Exceptions - those who did not contribute very much - such as Anwar El-Ghazi and Cenk Tosun, can be pointed out but other names that had seemed distant memories emerged too. Fabian Delph came in and become a key component in the midfield when the club needed him the most, Anthony Gordon got more playing time than ever, Jarrad Branthwaite was given opportunities, and Michael Keane demonstrated what makes him a Merseyside hero in his own right.
Some formation and tactical choices were regrettable - such as in the first halves against Tottenham and Crystal Palace - and yet other selections - such as regarding the high-pressing 3-4-3 used against his old club, Chelsea - were brilliant. Frank Lampard did not have a full summer to work on this club, and so must be judged for what he was able to accomplish as he worked and scrapped as diligently as he could to improve this very talented, yet thoroughly underperforming outfit.

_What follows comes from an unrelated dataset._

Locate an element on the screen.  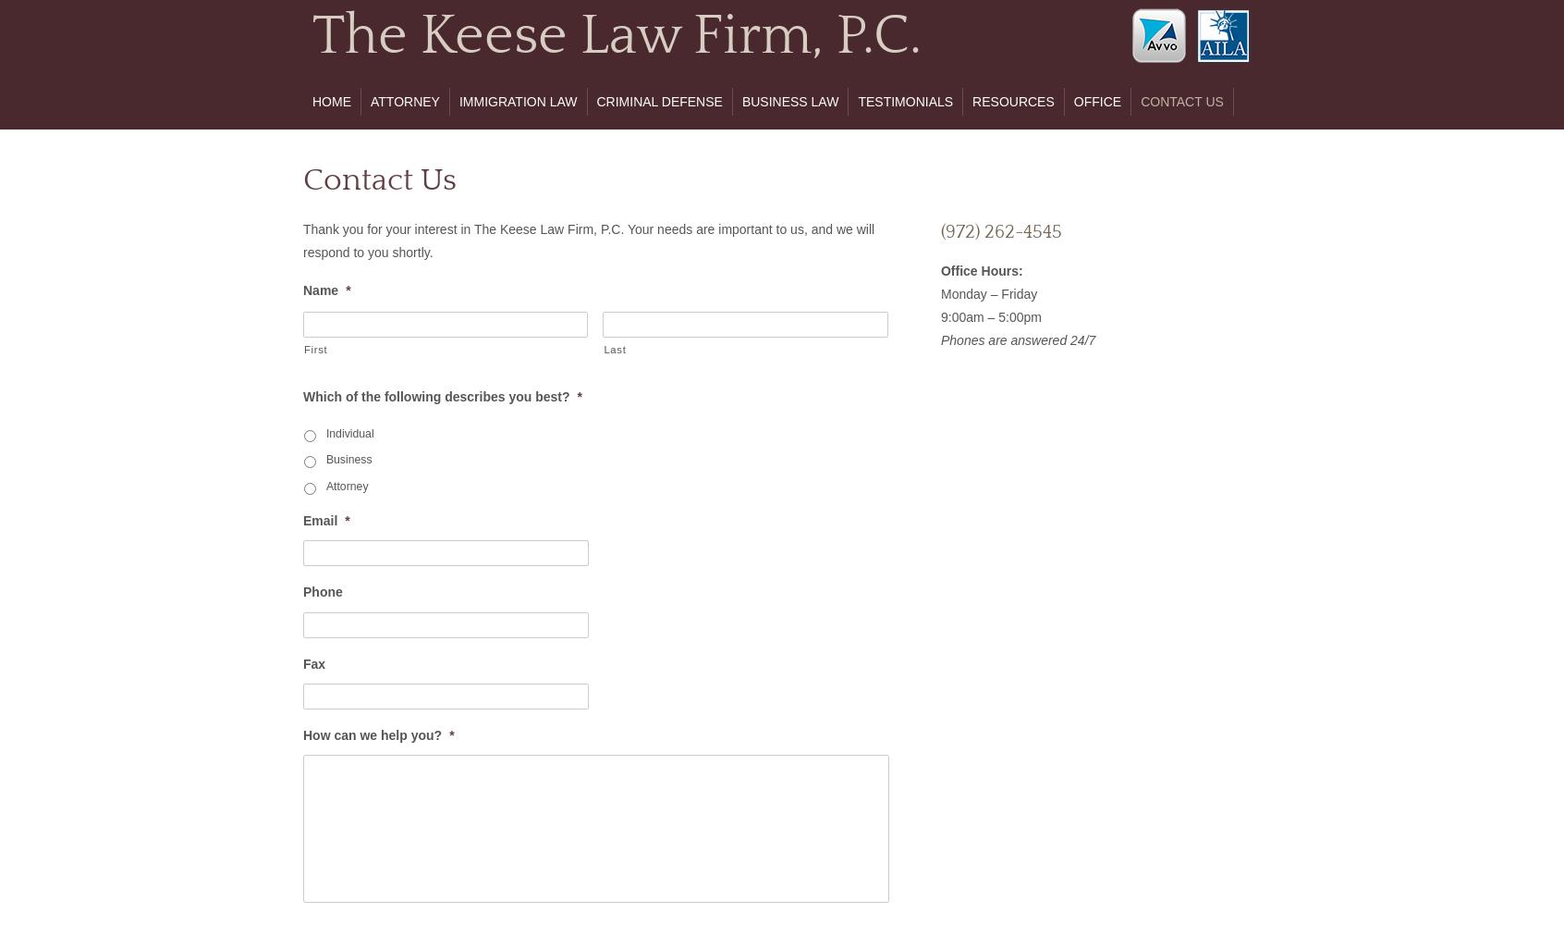
'Fax' is located at coordinates (313, 662).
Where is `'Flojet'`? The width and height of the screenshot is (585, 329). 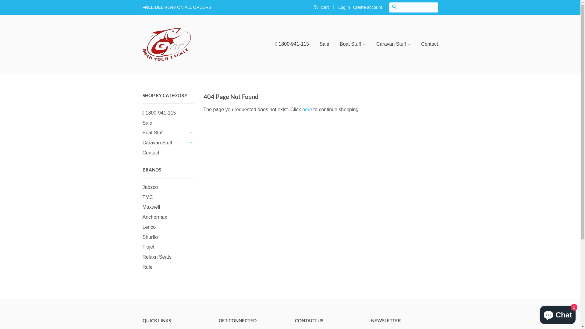 'Flojet' is located at coordinates (148, 247).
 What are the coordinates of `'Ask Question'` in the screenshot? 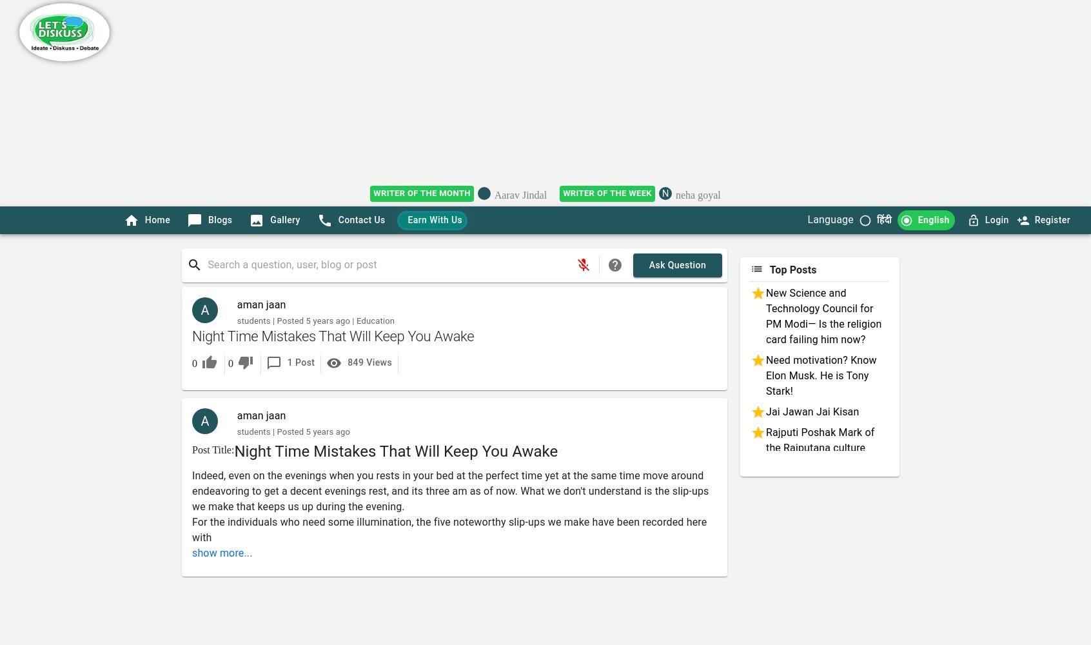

There is some criticism feasibly that could come Lampard’s way given his stubbornness with sticking with tactics that clearly did not work such as the two-man midfield, and his reluctance in many situations to not use the full complement of three substitutes available to him when clearly the players on the pitch were flagging. The 43-year-old was often out-thought by his opposing manager and ended up being the reactionary rather than the proactive change-maker.
Then there is the whole away record debacle. Lampard may have had his side playing more freely and with more confidence, but their away form was still pretty shocking right until the end of the season, with the Blues having the joint worst away record in the league. That is definitely something he and his coaching staff will have to work on for next season.
Frank Lampard has certainly earned his summer vacation but big in his thoughts will be the style he wants to play next season, and the personnel he will need to execute that. Early summer transfer rumours related to the Blues seem to indicate that an influx of youth comfortable on the ball can be expected.
It is difficult to imagine that the boss who kept Everton afloat during this trying season would not return for next season too. He has deserved that opportunity to be sure, and the respect and admiration he has been able to inspire on the Blue half of Merseyside - for a Londoner - is impressive all on its own.
Lampard will have more financial flexibility in all likelihood than his predecessor had last summer - for a number of reasons - and should he be able to retain the services of both Dominic Calvert-Lewin and Richarlison for just one more season, alongside the summer recruitment and organization, this team could be a sight more imposing next year than they proved to be for most of this season.
Lampard did what he was hired to do, which was save the club from almost certain relegation. The football his side played to do that was at times a throwback to the 90s, and that would not have impressed anyone. However, he does seem to have the backing of the Board, the players and the fanbase and that sets him good stead.
Backed by new Director of Football Kevin Thelwell, he will have a chance to bring in players of his own choosing and implement a playing style that should be more with the times. Given the circumstances of his hiring and the Blues miserable run of form at the time, we give Lampard a solid ‘B’ for his half season of work.